■ Instructions to follow
Reproduce every line of the items below verbatim, leaving out the pictures.

[Dataset items]
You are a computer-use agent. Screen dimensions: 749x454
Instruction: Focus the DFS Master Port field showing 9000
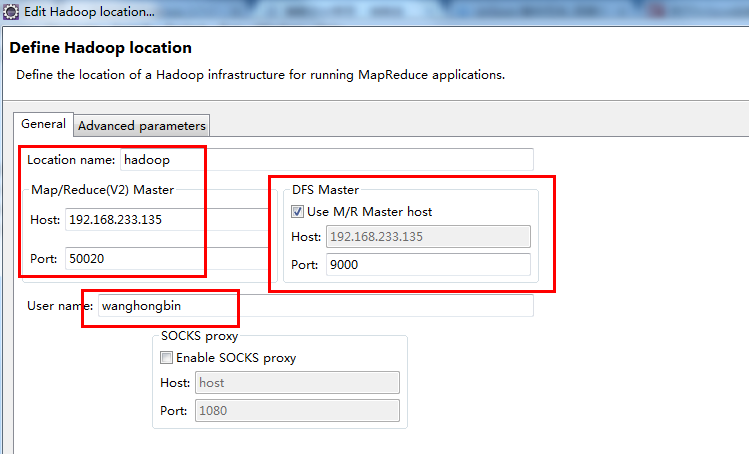426,265
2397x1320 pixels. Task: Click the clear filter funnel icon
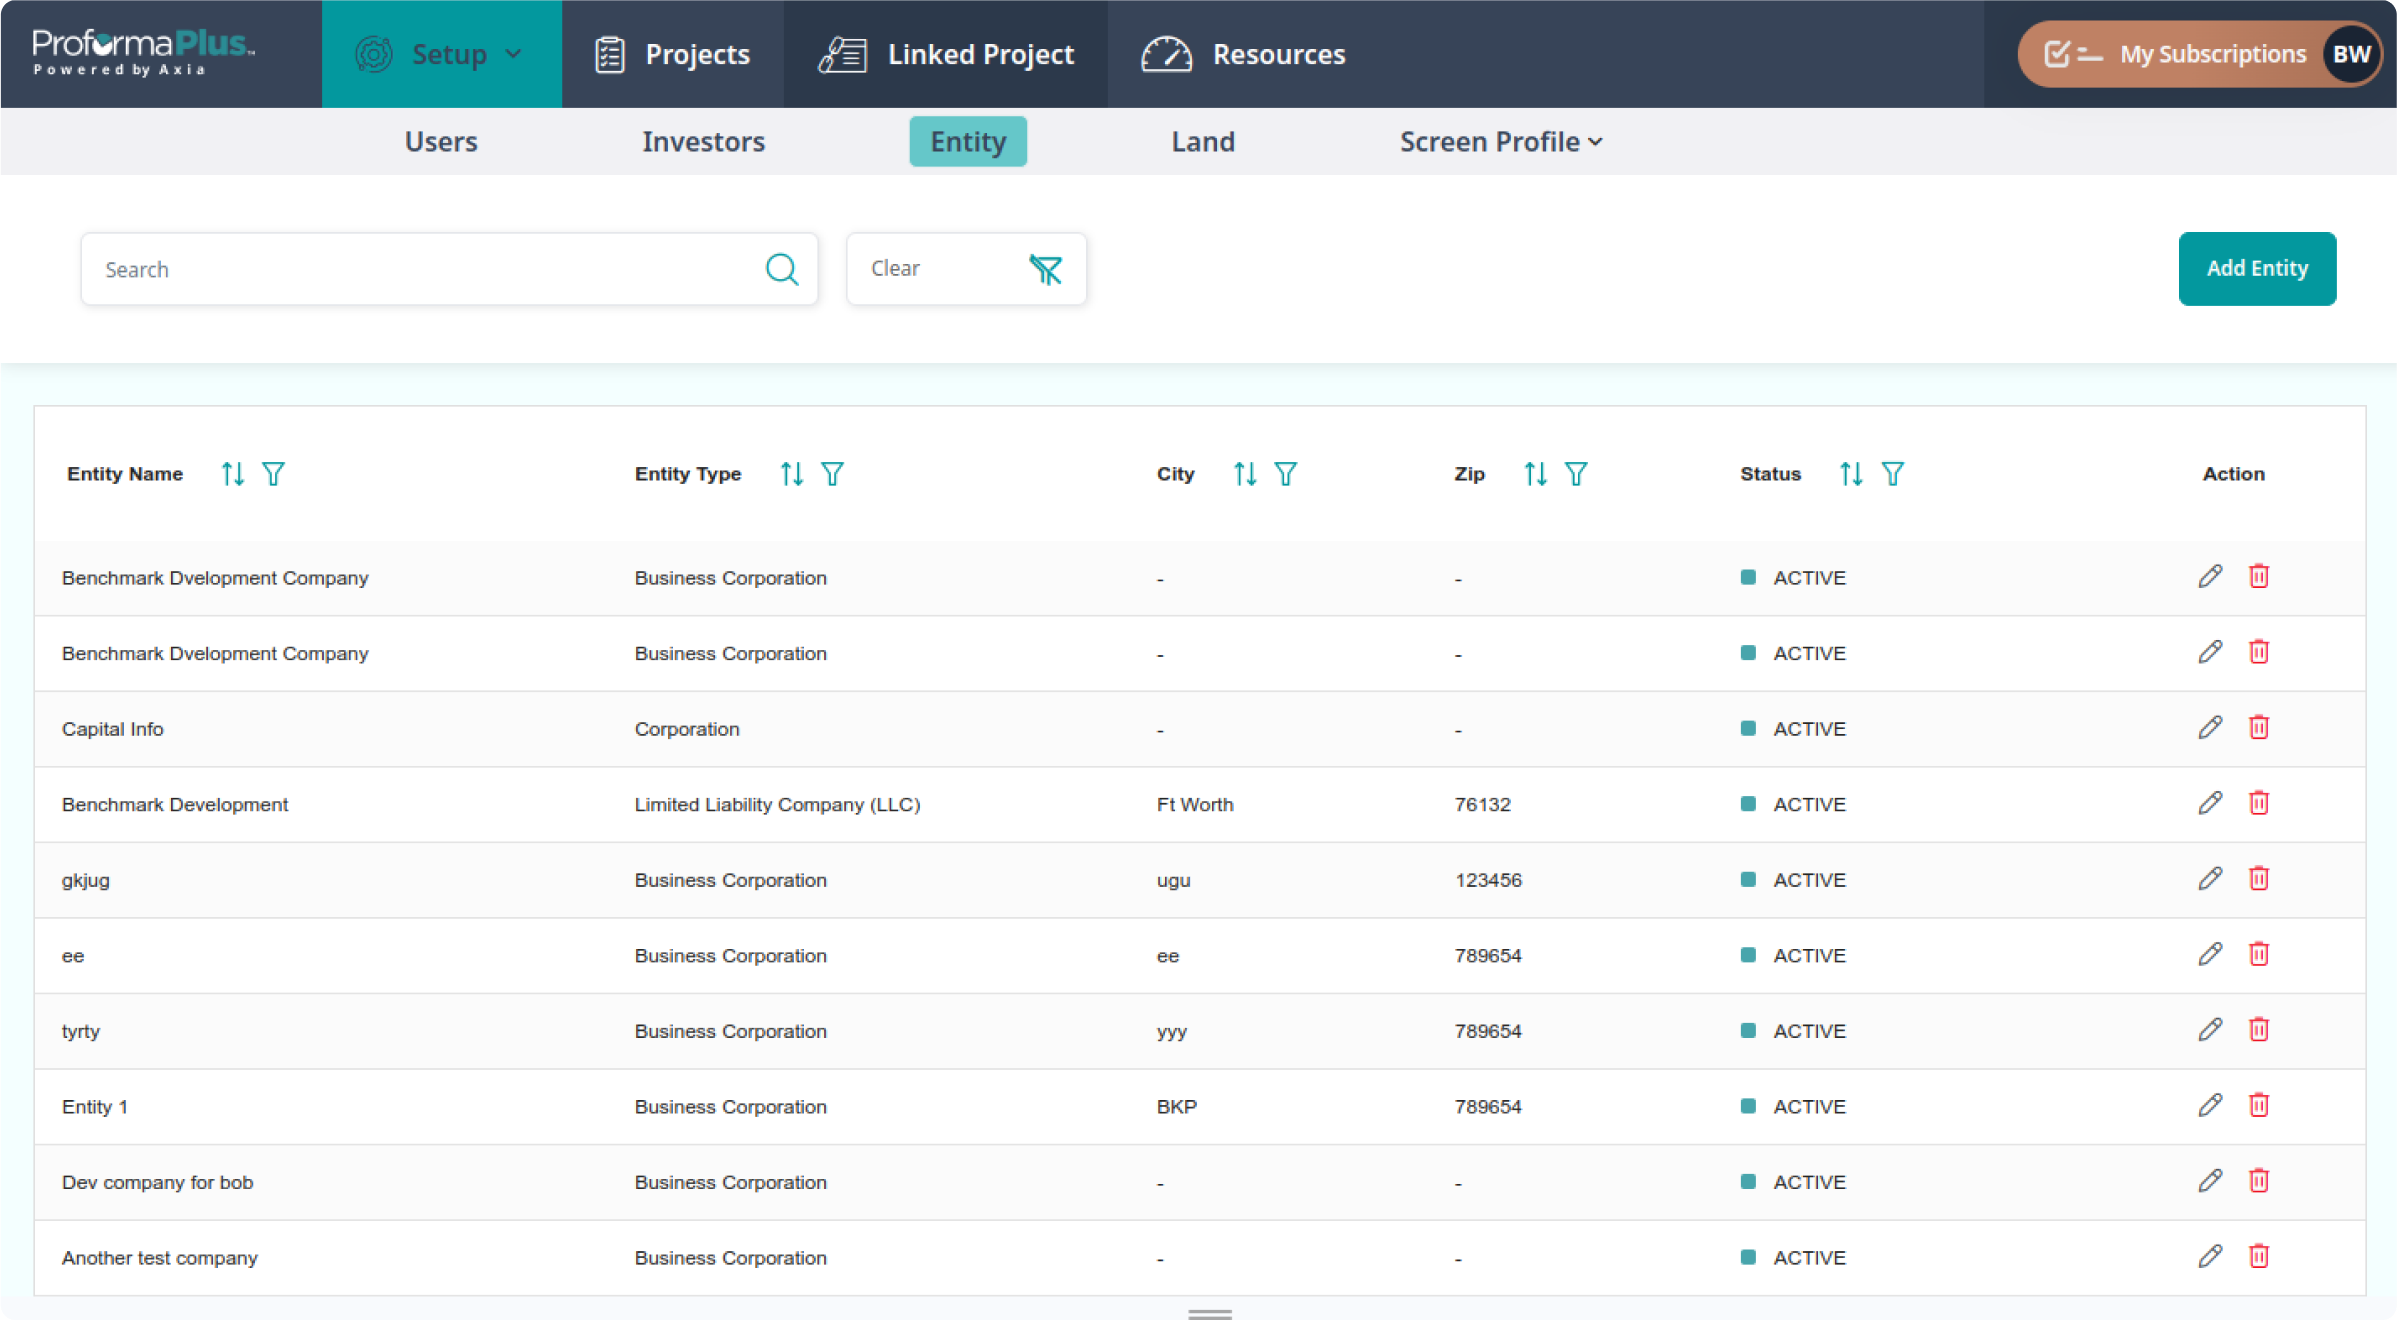tap(1045, 269)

■ The reply
You are a computer-use agent. Screen dimensions: 749x454
Instruction: Focus the DFS Master Port field showing 9000
426,265
2397x1320 pixels. Task: Click the clear filter funnel icon
tap(1045, 269)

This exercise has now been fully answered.